December 14, 2015

Sometimes I'm Single and I Weep, and Sometimes I'm Just Single



One of the worst parts about getting older, I've discovered, is watching your friends couple off. Maybe it's the increased maturity levels or perhaps people recognizing what they want, but more of my friends are dating than ever before. Sure I'm happy for them, but that doesn't mean I'm not bitter. These people used to have all the time in the world for our joint shenanigans. Now I have to wait in the wings until the 27 minute love scene is finished before I can have my moment on stage.

While I secretly want to break up everyone on Earth, I realize how insanely selfish that is. However, this doesn't stop me from showing distain anytime someone displays PDA. But I play my part. I give couples their space until I can join in their game of double dutch. There is no shame to my third- and fifth-wheel game, because two friends are better than none.

You would think with all the energy I put into being jealous I would attempt to find someone to date. I don't know how you came to that conclusion; it's wrong. I've been single for the entirety of my twenties - my, that was daunting to type and reread - and I've managed just fine.

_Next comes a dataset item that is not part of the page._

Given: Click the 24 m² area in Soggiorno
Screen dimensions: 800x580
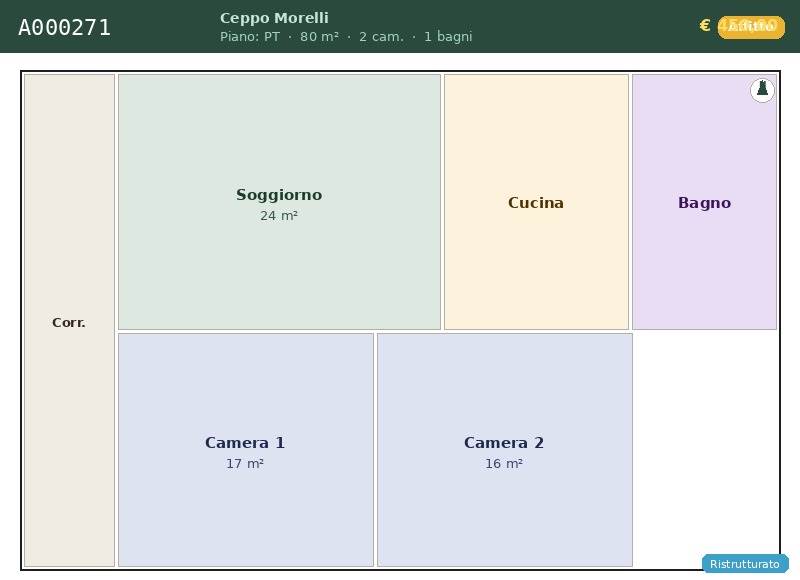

Having to care about someone else's emotions full time seems draining. [Remember how selfish I am?]

Then I think about having someone to care about me full time. Someone to always laugh with. Someone to tell me about their day. Someone to argue with and then run back to. Someone to hold me at night. Someone to disgust people with how cute we all. Then I go on Grindr and lose hope of every finding that because of slim pickings and vanity.

Perhaps I've conditioned myself to be content with singleness. I suppose it beats constantly whining. It's funny. I thought being gay would excuse me from the standard demands of dating expectations, but my mother and sisters have been bugging me about dating and having children just the same as if I subscribed to heteronormative culture. Sometimes I wish I did.

But that's life, I suppose. You're self-sufficient by choice or necessity until someone comes along and allows you to unload all of your baggage upon them while you hold theirs and you're both happy. I still don't totally grasp the concept, but I admire those who inspire me to believe it exists.